BEGIN Source data
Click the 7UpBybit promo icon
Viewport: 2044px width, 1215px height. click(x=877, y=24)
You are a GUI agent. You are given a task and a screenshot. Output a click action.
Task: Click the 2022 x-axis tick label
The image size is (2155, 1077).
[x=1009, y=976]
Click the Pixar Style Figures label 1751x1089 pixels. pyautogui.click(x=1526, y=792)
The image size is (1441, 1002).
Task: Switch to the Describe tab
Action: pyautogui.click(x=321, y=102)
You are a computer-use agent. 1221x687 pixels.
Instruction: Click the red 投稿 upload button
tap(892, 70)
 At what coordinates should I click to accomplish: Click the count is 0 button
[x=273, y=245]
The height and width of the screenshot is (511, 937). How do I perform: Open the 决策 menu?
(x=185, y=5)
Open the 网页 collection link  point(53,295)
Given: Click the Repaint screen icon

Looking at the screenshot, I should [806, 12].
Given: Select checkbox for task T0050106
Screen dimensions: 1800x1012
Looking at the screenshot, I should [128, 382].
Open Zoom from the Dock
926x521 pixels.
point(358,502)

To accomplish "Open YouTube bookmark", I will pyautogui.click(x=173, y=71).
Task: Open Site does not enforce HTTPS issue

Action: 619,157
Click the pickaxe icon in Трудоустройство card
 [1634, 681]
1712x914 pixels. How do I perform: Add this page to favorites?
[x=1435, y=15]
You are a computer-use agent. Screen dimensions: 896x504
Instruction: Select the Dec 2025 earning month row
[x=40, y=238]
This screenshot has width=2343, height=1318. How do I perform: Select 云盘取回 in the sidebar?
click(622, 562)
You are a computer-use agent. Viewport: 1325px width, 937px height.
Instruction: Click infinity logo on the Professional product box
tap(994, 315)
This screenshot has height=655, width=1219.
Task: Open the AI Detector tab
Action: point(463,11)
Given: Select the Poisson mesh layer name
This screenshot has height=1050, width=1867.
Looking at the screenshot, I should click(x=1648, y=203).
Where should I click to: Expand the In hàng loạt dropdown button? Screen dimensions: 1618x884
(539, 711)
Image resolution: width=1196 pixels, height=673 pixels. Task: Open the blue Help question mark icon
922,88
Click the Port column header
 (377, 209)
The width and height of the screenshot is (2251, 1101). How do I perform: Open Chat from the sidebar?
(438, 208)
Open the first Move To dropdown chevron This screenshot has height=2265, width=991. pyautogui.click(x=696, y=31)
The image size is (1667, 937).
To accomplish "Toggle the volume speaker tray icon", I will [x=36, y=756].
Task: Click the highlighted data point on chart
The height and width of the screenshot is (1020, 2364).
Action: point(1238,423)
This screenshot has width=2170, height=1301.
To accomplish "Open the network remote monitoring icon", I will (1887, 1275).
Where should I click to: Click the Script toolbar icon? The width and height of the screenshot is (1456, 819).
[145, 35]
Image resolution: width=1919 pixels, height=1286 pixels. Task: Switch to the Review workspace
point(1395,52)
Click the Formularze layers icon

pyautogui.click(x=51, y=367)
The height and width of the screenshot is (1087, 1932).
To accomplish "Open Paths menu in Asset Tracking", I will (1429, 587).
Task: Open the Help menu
END Source data
### Exercise goal
What lines in the material include the string "will"? Pull each one out.

### Result for this exercise
To accomplish "Open YouTube bookmark", I will pyautogui.click(x=173, y=71).
To accomplish "Toggle the volume speaker tray icon", I will [x=36, y=756].
To accomplish "Open the network remote monitoring icon", I will (1887, 1275).
To accomplish "Open Paths menu in Asset Tracking", I will (1429, 587).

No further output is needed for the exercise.